The majority of the points lie close to the diagonal line, which suggests that the residuals are approximately normally distributed in that range.
The points labeled “Chrysler Imperial,” “Fiat 128,” and “Toyota Corolla” are notably far from the line, These could be considered outliers.
This plot indicates that as the fitted values increase, there is a slight increase in the spread of the standardized residuals, further suggesting the presence of heteroscedasticity.
The Chrysler Imperial is significantly away from the center, showing high leverage and larger residuals, suggesting that it might have a greater influence on the model.
Under classical assumptions, the OLS estimator is the best linear unbiased estimator (BLUE) of the parameters, and this conclusion is the famous Gauss-Markov theorem.

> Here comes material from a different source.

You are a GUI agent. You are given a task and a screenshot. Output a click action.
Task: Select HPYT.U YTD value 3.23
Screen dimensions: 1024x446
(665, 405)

In some cases, there may be outliers in the dependent variable, which can have a negative impact on the regression model. By taking the logarithm of the independent variables, we can reduce the impact of outliers, as the logarithmic transformation converts extreme values into values that are closer to the center.
Additionally, the linear regression model assumes that the relationship between variables is linear. However, in reality, many relationships between variables are nonlinear, and taking the logarithm of these variables can transform nonlinear relationships into linear ones.